Assignment ▸
Gather each line of the entries below that includes "will".

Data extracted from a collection
----------------------------------------

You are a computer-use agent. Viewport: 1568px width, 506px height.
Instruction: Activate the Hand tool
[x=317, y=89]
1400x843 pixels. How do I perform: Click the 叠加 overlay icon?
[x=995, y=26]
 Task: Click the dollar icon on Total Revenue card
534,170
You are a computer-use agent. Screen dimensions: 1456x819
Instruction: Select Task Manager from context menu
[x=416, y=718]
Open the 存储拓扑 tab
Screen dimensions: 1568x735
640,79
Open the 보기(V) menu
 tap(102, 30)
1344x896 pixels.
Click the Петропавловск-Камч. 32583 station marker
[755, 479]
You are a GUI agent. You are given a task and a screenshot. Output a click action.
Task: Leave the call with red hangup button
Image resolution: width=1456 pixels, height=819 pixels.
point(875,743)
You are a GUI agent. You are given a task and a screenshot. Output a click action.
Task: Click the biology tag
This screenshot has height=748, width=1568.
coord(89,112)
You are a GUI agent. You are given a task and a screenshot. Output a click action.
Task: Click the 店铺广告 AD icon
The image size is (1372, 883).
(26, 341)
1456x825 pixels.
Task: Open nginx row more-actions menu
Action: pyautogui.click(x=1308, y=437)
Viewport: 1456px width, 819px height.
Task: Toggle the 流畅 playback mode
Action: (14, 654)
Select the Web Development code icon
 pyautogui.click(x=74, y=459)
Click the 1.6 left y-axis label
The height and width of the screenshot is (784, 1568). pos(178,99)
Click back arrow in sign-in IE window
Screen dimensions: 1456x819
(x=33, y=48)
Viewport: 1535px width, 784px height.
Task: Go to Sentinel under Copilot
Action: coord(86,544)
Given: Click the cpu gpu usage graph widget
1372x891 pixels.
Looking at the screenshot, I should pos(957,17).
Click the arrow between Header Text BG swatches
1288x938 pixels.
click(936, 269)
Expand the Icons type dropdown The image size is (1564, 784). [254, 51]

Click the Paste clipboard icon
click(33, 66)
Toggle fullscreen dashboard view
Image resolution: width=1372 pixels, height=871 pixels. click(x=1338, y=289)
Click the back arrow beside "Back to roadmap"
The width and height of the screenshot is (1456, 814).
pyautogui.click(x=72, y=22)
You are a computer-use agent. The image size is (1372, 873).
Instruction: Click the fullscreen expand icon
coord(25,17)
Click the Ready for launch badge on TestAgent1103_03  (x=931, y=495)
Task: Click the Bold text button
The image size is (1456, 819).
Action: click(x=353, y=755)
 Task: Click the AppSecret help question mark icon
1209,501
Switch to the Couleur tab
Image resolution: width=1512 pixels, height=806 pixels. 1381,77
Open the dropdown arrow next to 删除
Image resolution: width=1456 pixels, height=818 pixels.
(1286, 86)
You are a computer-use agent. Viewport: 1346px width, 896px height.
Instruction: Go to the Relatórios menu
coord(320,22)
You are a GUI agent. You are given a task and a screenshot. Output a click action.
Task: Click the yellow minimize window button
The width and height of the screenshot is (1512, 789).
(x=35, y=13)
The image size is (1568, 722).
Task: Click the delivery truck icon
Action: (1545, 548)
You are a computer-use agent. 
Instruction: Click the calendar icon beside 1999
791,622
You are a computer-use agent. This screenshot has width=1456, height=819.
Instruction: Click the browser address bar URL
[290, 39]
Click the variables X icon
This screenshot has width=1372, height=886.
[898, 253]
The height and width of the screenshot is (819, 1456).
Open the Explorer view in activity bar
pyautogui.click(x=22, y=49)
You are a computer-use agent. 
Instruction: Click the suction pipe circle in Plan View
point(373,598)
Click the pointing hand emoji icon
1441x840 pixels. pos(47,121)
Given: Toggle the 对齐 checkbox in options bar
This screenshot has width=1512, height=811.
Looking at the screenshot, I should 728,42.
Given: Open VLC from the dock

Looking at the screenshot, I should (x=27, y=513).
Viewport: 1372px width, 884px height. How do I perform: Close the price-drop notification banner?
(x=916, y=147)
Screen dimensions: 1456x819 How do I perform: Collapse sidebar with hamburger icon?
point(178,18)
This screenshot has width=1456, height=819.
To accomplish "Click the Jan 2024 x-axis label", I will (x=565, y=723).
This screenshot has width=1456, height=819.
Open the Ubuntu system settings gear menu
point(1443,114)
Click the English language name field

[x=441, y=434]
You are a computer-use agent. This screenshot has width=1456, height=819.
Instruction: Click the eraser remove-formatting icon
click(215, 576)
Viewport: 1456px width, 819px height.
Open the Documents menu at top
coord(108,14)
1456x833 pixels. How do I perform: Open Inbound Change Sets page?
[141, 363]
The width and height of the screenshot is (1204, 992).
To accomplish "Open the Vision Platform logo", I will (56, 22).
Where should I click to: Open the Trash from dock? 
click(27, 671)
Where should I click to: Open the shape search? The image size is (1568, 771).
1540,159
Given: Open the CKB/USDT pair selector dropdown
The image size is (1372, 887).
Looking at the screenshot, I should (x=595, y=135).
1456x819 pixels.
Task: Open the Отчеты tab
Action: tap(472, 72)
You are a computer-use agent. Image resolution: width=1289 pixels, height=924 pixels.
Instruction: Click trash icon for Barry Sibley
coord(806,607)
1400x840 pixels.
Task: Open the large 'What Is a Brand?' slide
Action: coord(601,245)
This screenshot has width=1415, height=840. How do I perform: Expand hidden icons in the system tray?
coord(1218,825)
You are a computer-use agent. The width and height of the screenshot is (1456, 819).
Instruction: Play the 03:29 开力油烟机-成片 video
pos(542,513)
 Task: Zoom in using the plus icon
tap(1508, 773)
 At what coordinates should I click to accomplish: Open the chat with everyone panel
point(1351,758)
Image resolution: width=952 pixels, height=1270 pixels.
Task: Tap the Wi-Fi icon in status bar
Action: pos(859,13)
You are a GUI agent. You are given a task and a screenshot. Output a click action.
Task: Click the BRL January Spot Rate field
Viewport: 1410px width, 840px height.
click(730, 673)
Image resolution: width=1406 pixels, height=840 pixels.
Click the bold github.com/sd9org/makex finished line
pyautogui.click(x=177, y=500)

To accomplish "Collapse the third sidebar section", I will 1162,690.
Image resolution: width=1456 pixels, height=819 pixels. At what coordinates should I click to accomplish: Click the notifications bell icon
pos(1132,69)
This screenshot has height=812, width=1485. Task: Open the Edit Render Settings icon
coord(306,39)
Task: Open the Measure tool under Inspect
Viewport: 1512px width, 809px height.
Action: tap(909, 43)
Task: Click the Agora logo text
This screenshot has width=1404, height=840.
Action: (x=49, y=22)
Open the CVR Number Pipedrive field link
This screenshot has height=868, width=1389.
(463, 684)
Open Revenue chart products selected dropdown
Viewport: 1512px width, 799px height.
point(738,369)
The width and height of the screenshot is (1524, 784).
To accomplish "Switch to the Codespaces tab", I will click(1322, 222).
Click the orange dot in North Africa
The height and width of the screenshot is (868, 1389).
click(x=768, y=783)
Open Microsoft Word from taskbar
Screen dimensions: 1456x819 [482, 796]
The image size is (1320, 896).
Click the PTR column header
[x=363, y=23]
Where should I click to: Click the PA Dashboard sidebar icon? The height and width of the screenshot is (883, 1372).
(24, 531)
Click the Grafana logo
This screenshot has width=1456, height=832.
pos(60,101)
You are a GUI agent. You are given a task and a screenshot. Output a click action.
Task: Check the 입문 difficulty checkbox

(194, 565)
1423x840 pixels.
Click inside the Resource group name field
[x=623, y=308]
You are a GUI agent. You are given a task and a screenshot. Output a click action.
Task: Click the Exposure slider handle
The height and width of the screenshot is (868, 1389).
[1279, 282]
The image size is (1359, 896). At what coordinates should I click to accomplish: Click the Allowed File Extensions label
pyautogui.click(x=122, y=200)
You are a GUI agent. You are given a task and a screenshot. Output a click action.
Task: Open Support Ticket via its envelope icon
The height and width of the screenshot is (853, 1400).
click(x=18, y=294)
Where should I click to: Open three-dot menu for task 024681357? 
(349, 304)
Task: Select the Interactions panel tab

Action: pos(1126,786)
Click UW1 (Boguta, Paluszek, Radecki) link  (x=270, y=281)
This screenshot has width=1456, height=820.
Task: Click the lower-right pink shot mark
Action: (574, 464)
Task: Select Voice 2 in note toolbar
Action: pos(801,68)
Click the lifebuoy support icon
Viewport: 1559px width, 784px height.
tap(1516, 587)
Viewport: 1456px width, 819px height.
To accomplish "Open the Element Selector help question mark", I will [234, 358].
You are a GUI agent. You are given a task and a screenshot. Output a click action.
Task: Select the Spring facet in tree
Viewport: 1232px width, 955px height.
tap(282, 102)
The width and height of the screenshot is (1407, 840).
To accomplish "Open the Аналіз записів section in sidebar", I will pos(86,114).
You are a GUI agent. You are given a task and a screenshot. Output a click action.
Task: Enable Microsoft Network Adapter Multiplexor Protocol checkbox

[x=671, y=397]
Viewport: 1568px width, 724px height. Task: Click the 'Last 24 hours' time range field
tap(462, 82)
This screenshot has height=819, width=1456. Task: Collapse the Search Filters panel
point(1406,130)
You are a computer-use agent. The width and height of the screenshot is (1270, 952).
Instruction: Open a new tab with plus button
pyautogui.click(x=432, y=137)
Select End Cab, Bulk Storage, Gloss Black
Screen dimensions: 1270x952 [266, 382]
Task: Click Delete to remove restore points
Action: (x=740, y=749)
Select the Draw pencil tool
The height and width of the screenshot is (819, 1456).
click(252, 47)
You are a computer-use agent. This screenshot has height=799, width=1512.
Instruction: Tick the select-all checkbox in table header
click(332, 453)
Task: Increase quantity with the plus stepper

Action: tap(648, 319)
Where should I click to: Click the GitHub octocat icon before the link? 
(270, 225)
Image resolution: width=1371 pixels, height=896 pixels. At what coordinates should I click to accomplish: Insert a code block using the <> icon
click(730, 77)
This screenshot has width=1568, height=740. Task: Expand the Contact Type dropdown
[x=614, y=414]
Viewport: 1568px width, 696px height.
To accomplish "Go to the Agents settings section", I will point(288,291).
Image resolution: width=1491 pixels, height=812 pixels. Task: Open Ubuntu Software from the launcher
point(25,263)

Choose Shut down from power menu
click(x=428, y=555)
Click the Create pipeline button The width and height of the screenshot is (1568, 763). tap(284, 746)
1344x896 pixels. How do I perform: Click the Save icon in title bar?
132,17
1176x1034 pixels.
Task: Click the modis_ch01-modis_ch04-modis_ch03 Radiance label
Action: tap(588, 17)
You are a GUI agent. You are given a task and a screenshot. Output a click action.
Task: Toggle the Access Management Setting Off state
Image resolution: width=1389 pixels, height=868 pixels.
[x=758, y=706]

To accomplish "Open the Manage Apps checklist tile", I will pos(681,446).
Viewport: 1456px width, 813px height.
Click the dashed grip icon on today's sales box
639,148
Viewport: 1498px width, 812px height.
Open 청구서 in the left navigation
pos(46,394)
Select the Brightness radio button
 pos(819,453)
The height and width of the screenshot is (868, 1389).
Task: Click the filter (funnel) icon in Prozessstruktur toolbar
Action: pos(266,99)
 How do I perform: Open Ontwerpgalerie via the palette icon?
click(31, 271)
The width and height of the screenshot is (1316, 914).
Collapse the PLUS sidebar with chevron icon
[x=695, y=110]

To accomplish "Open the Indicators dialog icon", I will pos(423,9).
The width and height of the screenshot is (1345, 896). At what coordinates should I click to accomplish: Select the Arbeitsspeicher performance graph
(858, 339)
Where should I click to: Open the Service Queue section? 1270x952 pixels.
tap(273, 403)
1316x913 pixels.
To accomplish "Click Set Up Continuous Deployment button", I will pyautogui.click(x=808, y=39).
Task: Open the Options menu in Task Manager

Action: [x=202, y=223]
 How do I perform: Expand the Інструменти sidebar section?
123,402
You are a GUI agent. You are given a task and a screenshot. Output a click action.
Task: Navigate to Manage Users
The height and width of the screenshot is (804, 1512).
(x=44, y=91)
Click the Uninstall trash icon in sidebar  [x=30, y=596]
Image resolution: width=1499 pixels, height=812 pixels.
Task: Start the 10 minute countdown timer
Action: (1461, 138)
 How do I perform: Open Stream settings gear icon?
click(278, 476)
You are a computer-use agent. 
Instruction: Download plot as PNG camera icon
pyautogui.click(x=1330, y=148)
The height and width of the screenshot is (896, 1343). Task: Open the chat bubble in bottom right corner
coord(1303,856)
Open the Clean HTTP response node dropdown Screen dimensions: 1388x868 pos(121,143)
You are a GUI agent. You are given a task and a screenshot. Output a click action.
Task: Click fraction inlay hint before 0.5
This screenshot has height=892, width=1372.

----------------------------------------

Solution for this problem ▸
To accomplish "Click the Jan 2024 x-axis label", I will (x=565, y=723).
To accomplish "Open the Vision Platform logo", I will (56, 22).
To accomplish "Collapse the third sidebar section", I will 1162,690.
To accomplish "Switch to the Codespaces tab", I will click(1322, 222).
To accomplish "Open the Element Selector help question mark", I will [234, 358].
To accomplish "Open the Аналіз записів section in sidebar", I will pos(86,114).
To accomplish "Go to the Agents settings section", I will point(288,291).
To accomplish "Open the Manage Apps checklist tile", I will pos(681,446).
To accomplish "Open the Indicators dialog icon", I will pos(423,9).
To accomplish "Click Set Up Continuous Deployment button", I will pyautogui.click(x=808, y=39).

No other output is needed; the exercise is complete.